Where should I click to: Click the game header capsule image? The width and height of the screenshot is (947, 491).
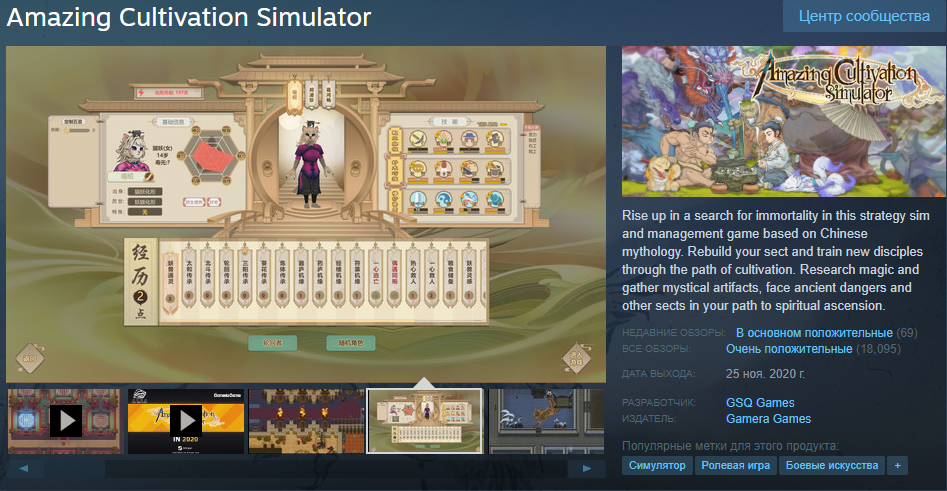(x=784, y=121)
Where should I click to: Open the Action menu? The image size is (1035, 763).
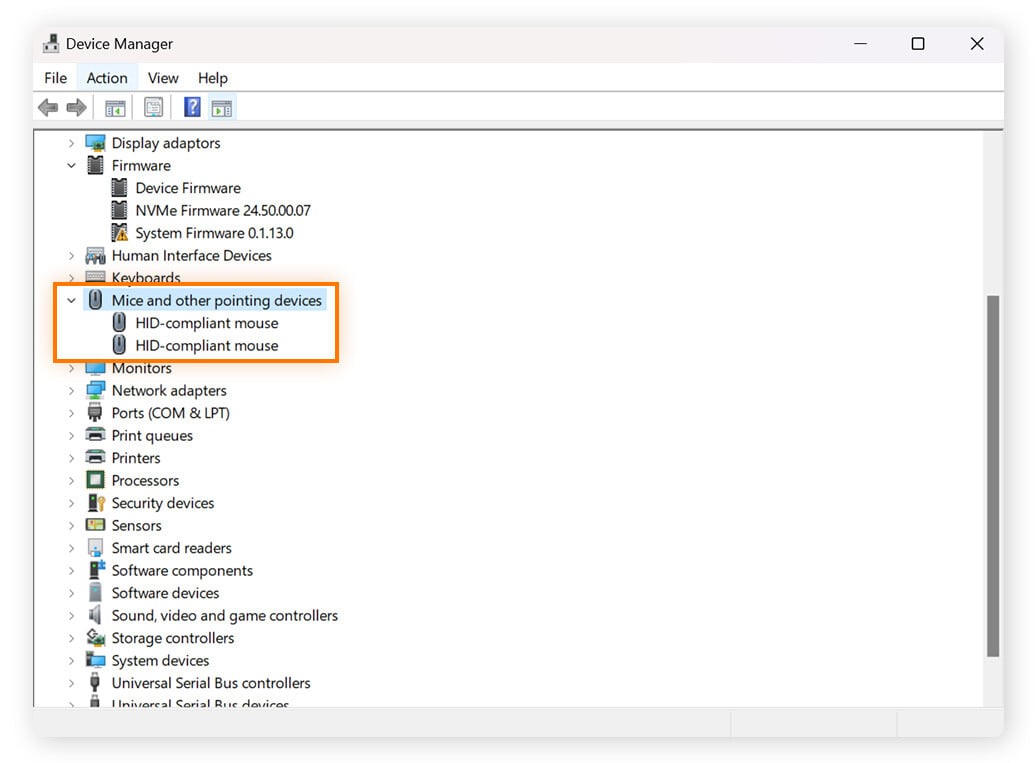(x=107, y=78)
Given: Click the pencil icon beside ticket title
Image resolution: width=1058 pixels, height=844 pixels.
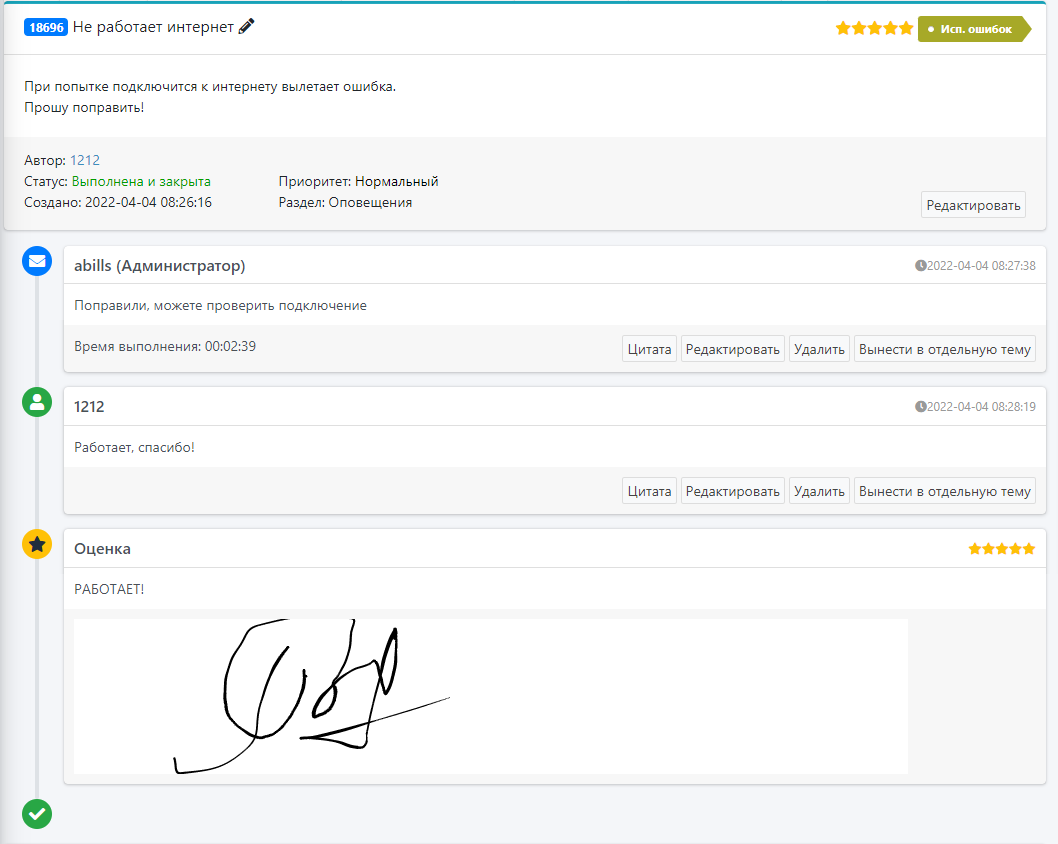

Exercise goal =
Your job is to copy every entry exactly. Omit the pictures.

Written reply =
Where should I click to: Click the game header capsule image? The width and height of the screenshot is (947, 491).
(x=784, y=121)
Where should I click to: Open the Action menu? The image size is (1035, 763).
(x=107, y=78)
Given: Click the pencil icon beside ticket title
Image resolution: width=1058 pixels, height=844 pixels.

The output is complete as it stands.